The sort of practice that I see being helpful here is a) overtraining on whatever skill you will need in the moment (e.g. imagine the emergency doctor) such that you can hand over most cognitive work to your autopilot once the emergency occurs; and b) train the skill of switching from freeze into high-functioning mode. I would expect "drill-type practices" are the most abt to get at that, but as noted above I don't know how large the margin for improvement is. (A subtlety here: there seems to be a massive difference between "being the first person to switch in to funcitoning mode", vs "switching into functioning mode after (literally or metaphorically speaking) someone screamed at your face to get moving". (Thinking of the military here.))
All that said, I don't feel particularly excited for people to start doing a bunch of drill practice or the like. I think there are possible extreme scenarios of "narrow hingy moments" that will involve this skill but overall this doesn't seem to me not to be the thing that is most needed/with highest EV.
(Probably also worth putting some sort of warning flag here: genuinly high-intensity situations can be harmful to people's psychy so one should be very cautious about experimenting with things in this space.)
2. Next, there might be a related virtue/skill at the timescale of weeks and months. I think the pandemic, especially from ~March to May/June is an excellent example of this, and was also an excellent learning opportunities for people involved in some time-sensitive covid-19 problem. I definitely think I've gained some gears on what a genuin (i.e. highly stakey) 1-3 month sprint involves, and what challenges and risks are invovled for you as an "agent" who is trying to also protect their agency/ability to think and act (though I think others have learnt and been stress-tested much more than I have).
Personally, my sense is that this is "harder" than the thing in 1., because you can't rely on your autopilot much, and this makes things feel more like an adaptive rather than technical problem (where the latter is aproblem where the solution is basically clear, you just have to do it; and the latter is a problem most of the work needed is in figuring out the solution, not so much (necessarily) in executing it.)

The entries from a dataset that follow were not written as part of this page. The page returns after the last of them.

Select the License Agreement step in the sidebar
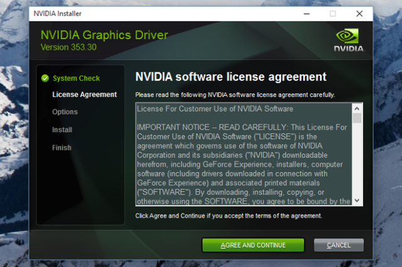The height and width of the screenshot is (267, 402). [x=84, y=95]
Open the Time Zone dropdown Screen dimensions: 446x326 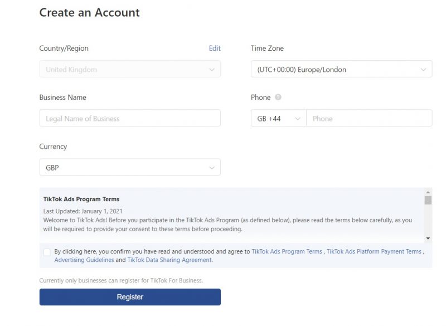[341, 70]
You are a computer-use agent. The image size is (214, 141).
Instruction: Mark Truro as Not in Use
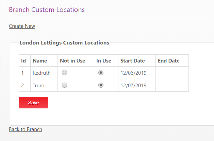(x=65, y=85)
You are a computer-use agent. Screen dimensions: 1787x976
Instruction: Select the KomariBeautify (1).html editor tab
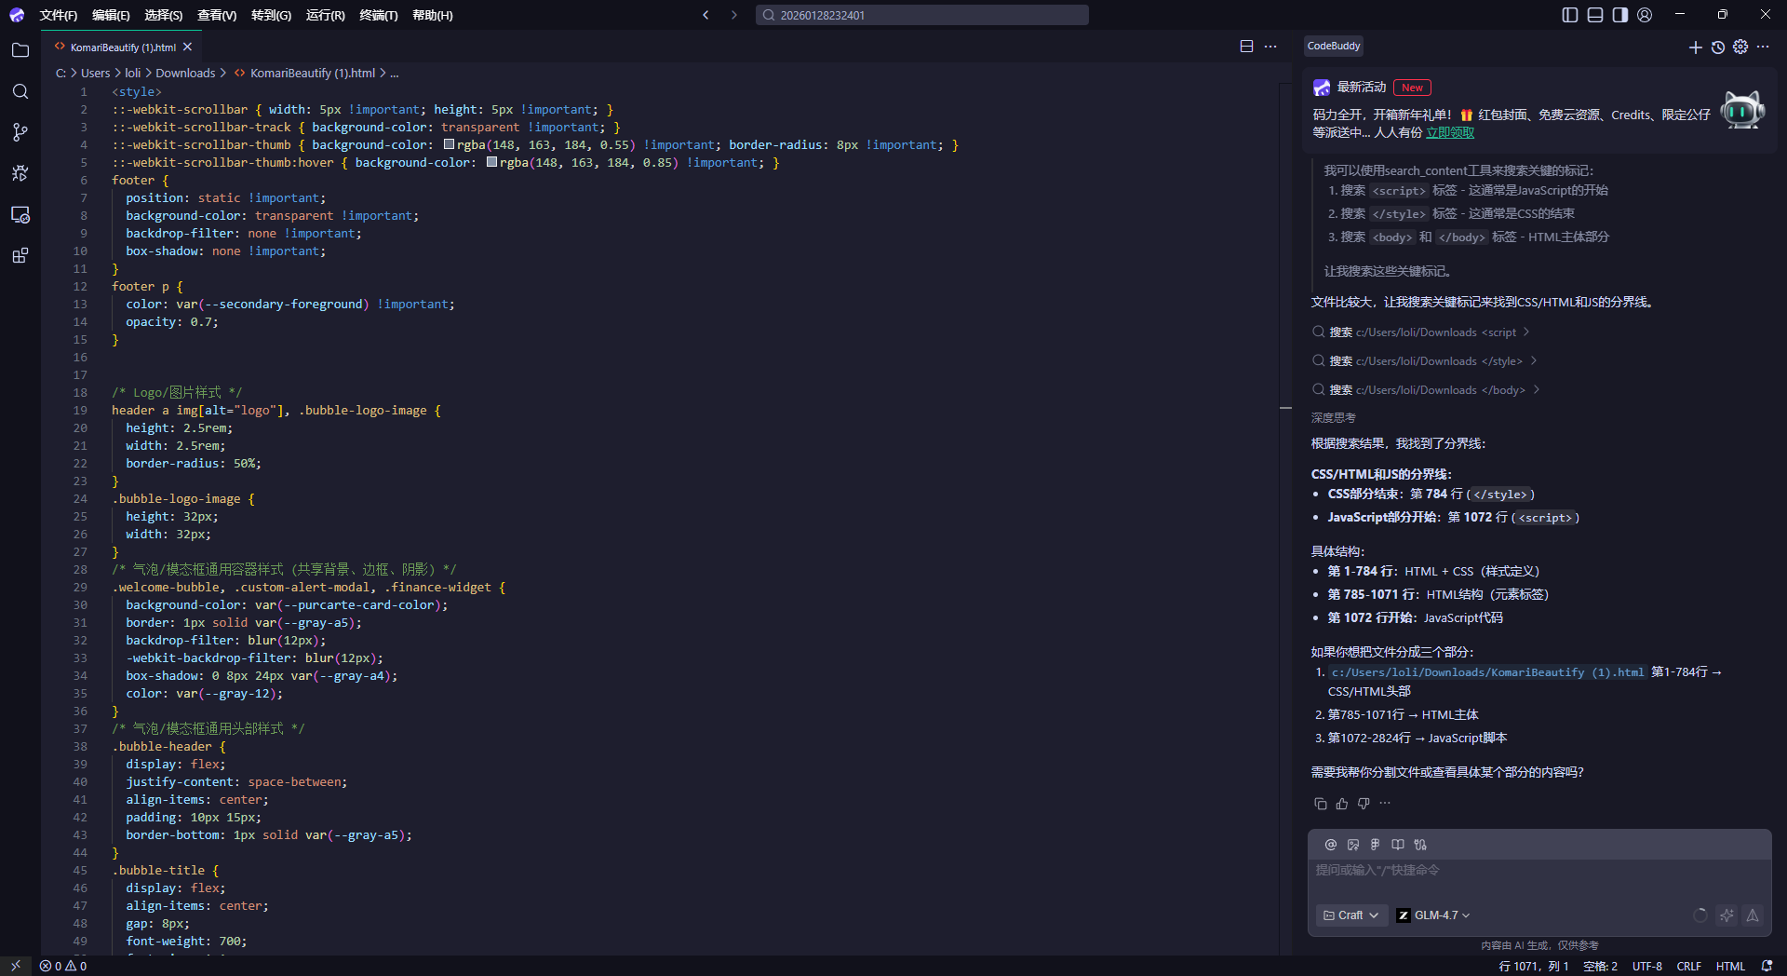coord(123,47)
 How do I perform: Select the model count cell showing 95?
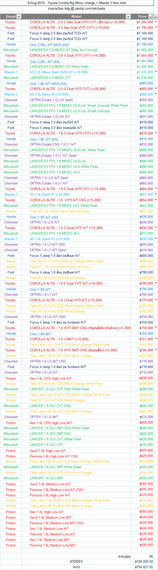pos(151,556)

One difficulty is that this skill/virtue involves managing your energy not only spending it well. Knowing yourself and hoy your energy and motivation structures work - and in particular how they work in extreme scenarios - seems very important. I can see how people who have meditated a lot have gained valuable skills here. I don't think it's th eonly way to get these skills, and I expect the thing that is paying off here is more "being able to look back on years of meditaton practice and the ways this has rewired one's brain in some deep sense" rather than "benefits from having a routine to meditate" or something like this.
During the first couple of COVID-19 months, I was also surprised how "doing well at this" was more a question of collective rationality than I would have thought (by collective rationality I mean things like: ability to communciate effectively, ability to mobilise people/people with the right skills, abilty to delegate work effectively). There is still a large individual component of "staying on top of it all/keeping the horizon in sight" such that you are able to make hard decisoins (which you will be faced with en masse).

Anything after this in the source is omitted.